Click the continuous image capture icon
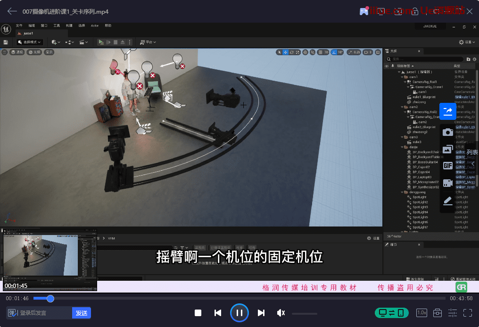The width and height of the screenshot is (479, 327). 447,149
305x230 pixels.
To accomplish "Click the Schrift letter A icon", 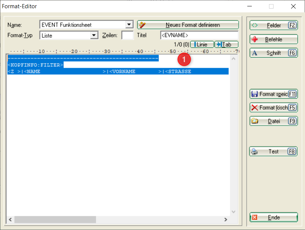I will pyautogui.click(x=255, y=53).
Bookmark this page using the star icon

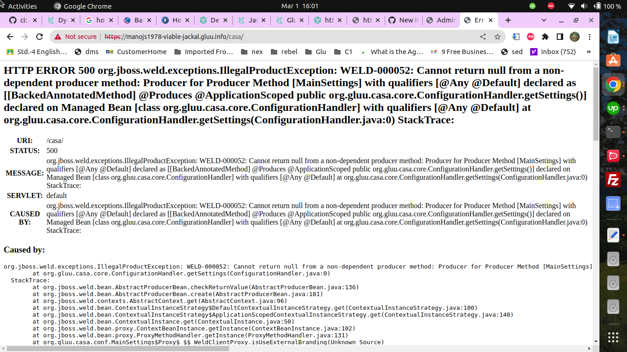point(498,37)
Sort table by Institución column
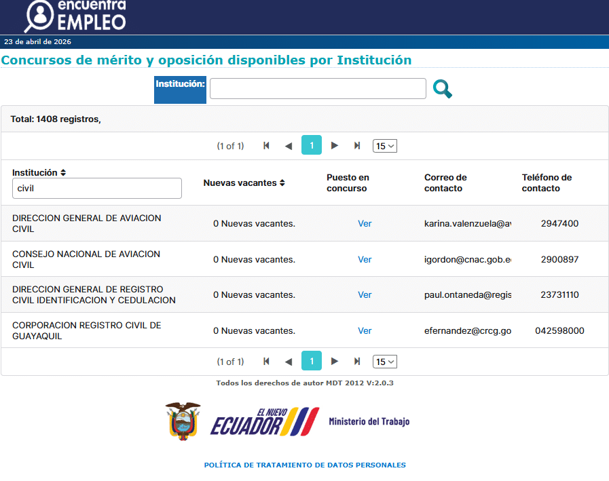 tap(63, 173)
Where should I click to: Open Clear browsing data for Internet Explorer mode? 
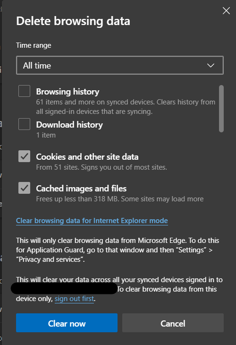pos(92,221)
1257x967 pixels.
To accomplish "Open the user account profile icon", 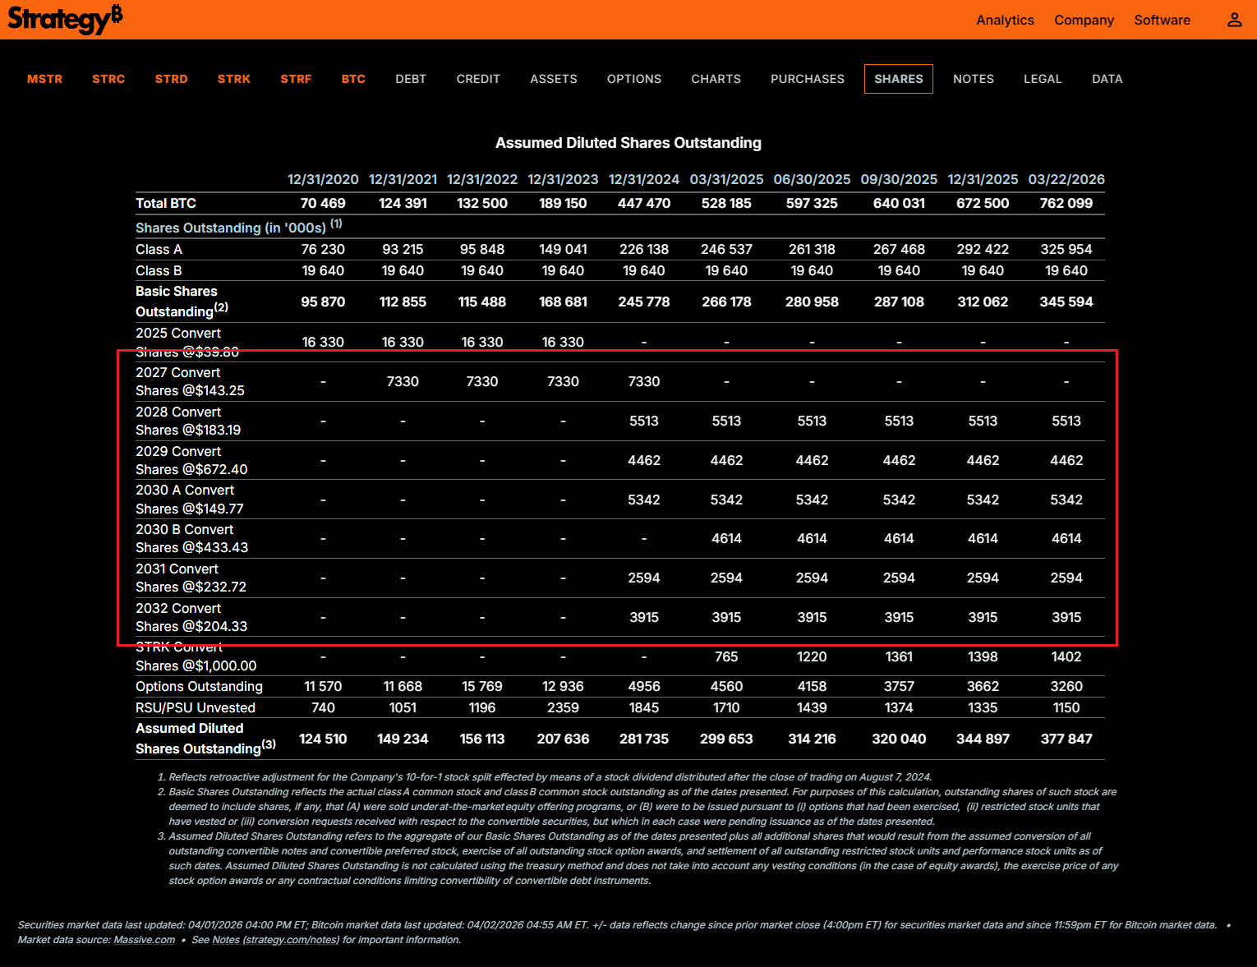I will 1234,20.
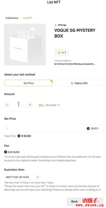106x208 pixels.
Task: Increase amount with the plus button
Action: (30, 105)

## EXERCISE GOAL:
Working from the data above, repeat exactly, and only, the lines that begin at the line containing "Sort table by Institución column" and stop after the line containing "1257x967 pixels."; pictures are not copied.

## ANSWER SECTION:
Sort table by Institución column
 tap(63, 173)
Where should I click to: Open Clear browsing data for Internet Explorer mode? 
pos(92,221)
1257x967 pixels.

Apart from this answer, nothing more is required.